_Tarefa proposta_
Extraia, sem qualquer alteração, a parte do trecho sobre a carta ao Pe. Ceolin que vai entre "Ceolin, para dizer, uma" e "do que silenciar.", inclusive.

_Trecho apresentado_
====================

À procura de palavras que dêm sentido a uma perda
Acompanhando com o coração apertado o difícil combate
do Ceolin contra o câncer, sabendo da fragilidade em que se encontrava e
temendo que ele partisse sem que eu pudesse dizer-lhe o que sentia que deveria
dizer, no início de Abril escrevi e enviei a ele uma carta que, com reverência
e respeito, dou a conhecer.
“Caríssimo
amigo e coirmão Pe. Ceolin!
Os italianos gostam muito de superlativos,
mas este, com o qual inicio esta insólita carta, não é motivado por essa
espécie de vício de linguagem. Para mim – e para tanta gente, Missionários da
Sagrada Família mas não só – dizer que o senhor é caro e precioso é muito pouco e não faz jus ao carinho que
temos pela vossa pessoa e à graça que Cristo vos concedeu de forma tão
abundante.

Li uma vez que os corpos dos mortos que
carregamos ao cemitério têm um peso proporcional às palavras que deveríamos ter
dito e não dissemos a eles enquanto viviam. Por isso vos escrevo hoje, caro Pe.
Ceolin, para dizer, uma vez mais e com o limite das palavras, o bem que quero,
que muitos querem ao senhor. Prefiro vos expressar esse sentimento duas vezes,
por carta e, querendo Deus, em julho próximo, do que silenciar.
Abraão intuiu que o fruto de uma vida de
peregrino e amigo de Deus, absolutamente confiada a ele, seria uma descendência
incontável, como as estrelas do céu e a areia da praia. O senhor saberia contar
quantos são os homens e mulheres que destes à luz ou encaminhaste à Luz?
Quantos filhos e filhas, mais tarde irmãos e irmãs, a graça de Deus que age no
senhor gerou para a fé e para uma vida mais humana? Não se trata de cair na
tentação do orgulho vazio, mas tampouco de fechar os olhos às bênçãos que Deus
distribuiu e distribui através da vossa vida, por mais limitada e vulnerável
que tenha sido.
Falando em primeira pessoa, não sei como
agradecer tudo o que o senhor fez por mim, voluntária e involuntariamente. Sim,
porque pessoas grandes e verdadeiras influem e ajudam outras mesmo
indiretamente. Mas eu tive a graça de ser acolhido no Escolasticado pelo
senhor, de tê-lo como mestre no noviciado e, depois, como Superior Provincial.

====================

_Linhas registradas_

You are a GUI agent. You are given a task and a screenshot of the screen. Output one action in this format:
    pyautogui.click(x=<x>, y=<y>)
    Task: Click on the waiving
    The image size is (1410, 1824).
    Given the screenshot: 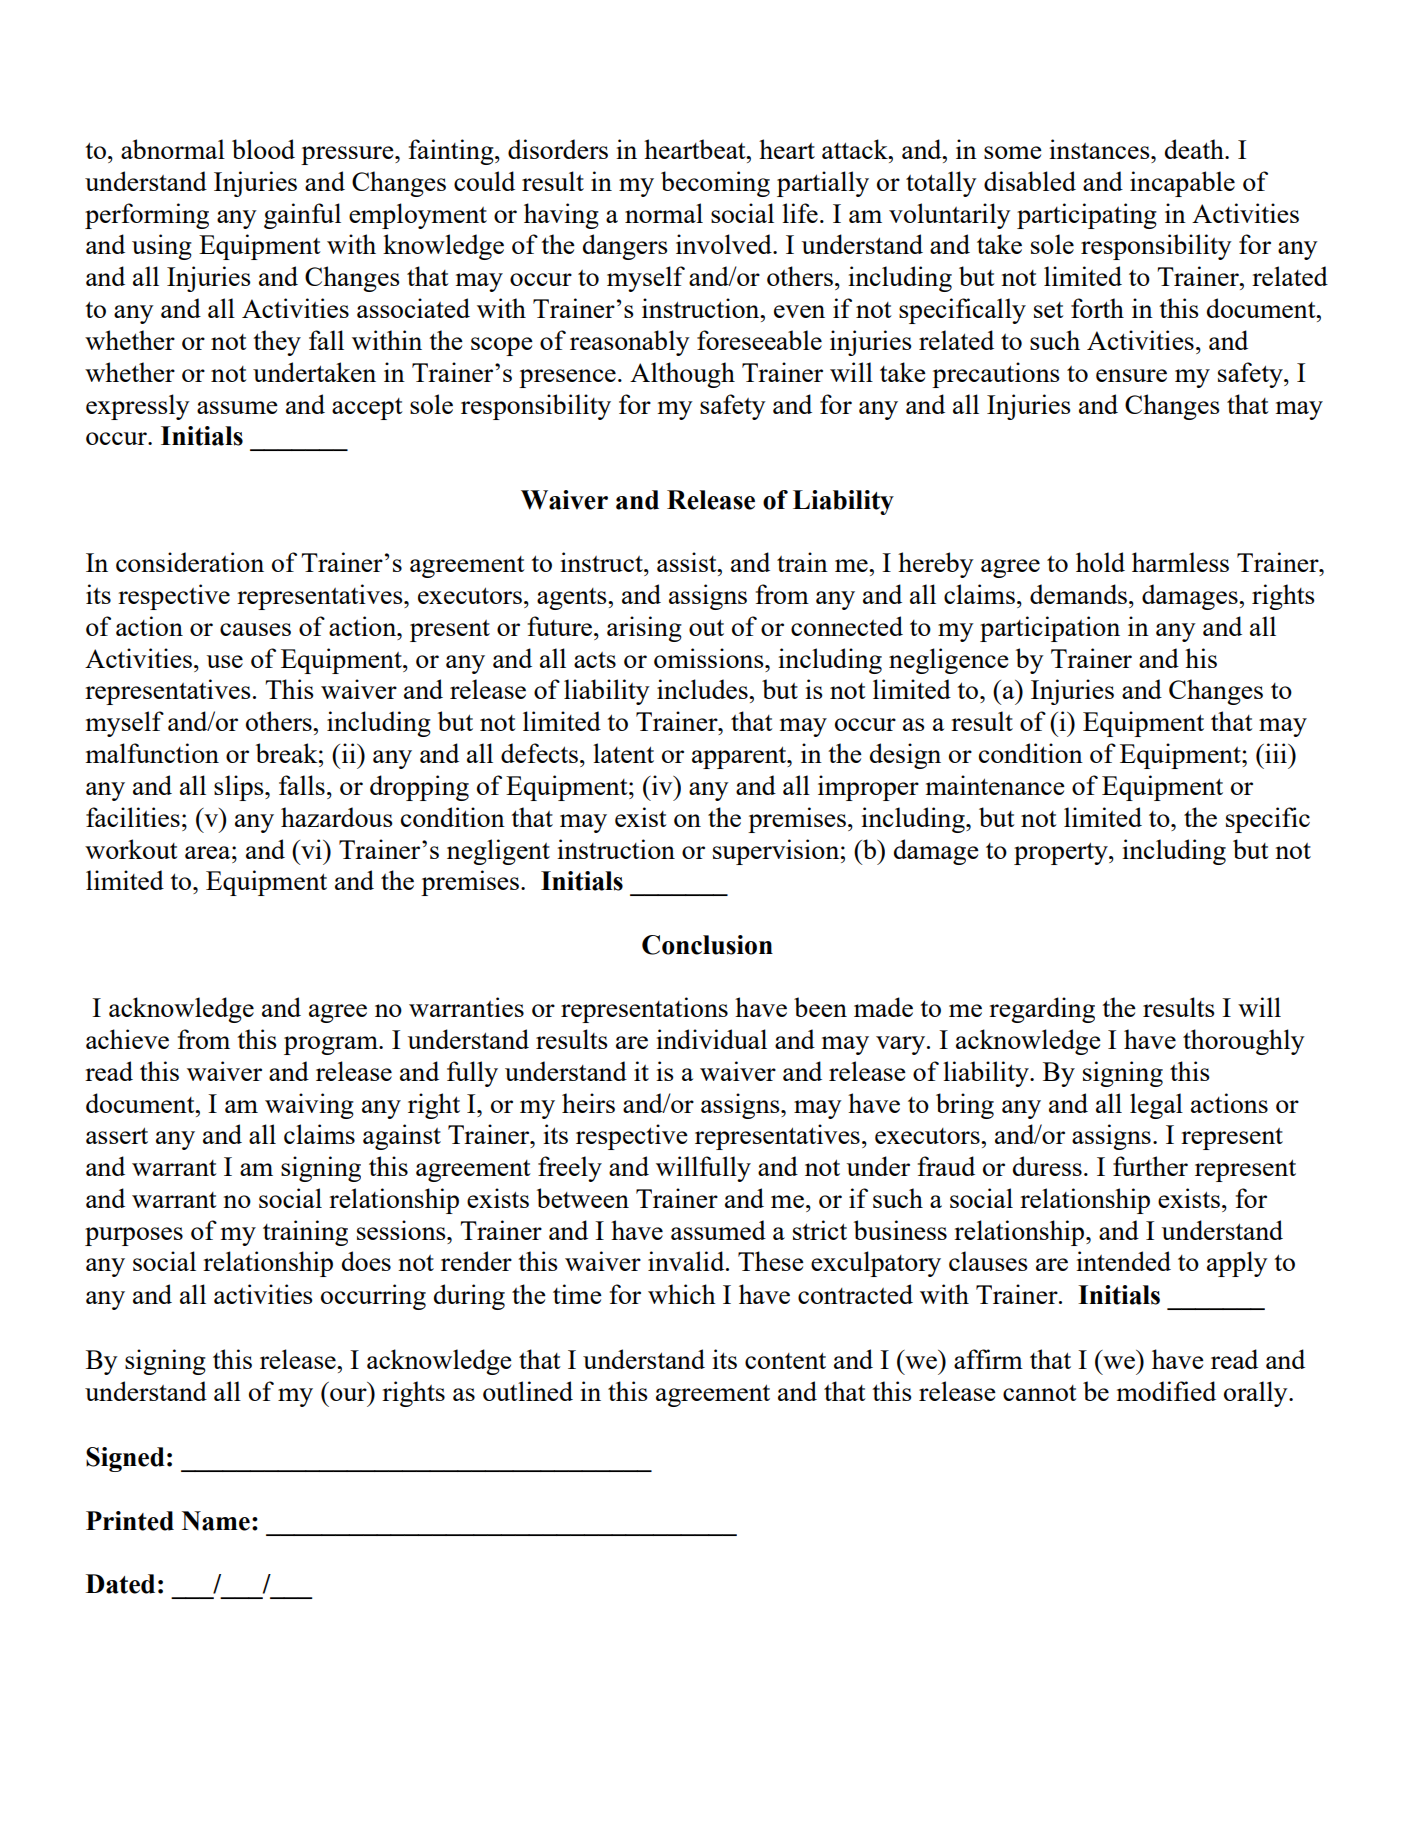 What is the action you would take?
    pyautogui.click(x=309, y=1106)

====================

_Resposta final_
Ceolin, para dizer, uma vez mais e com o limite das palavras, o bem que quero,
que muitos querem ao senhor. Prefiro vos expressar esse sentimento duas vezes,
por carta e, querendo Deus, em julho próximo, do que silenciar.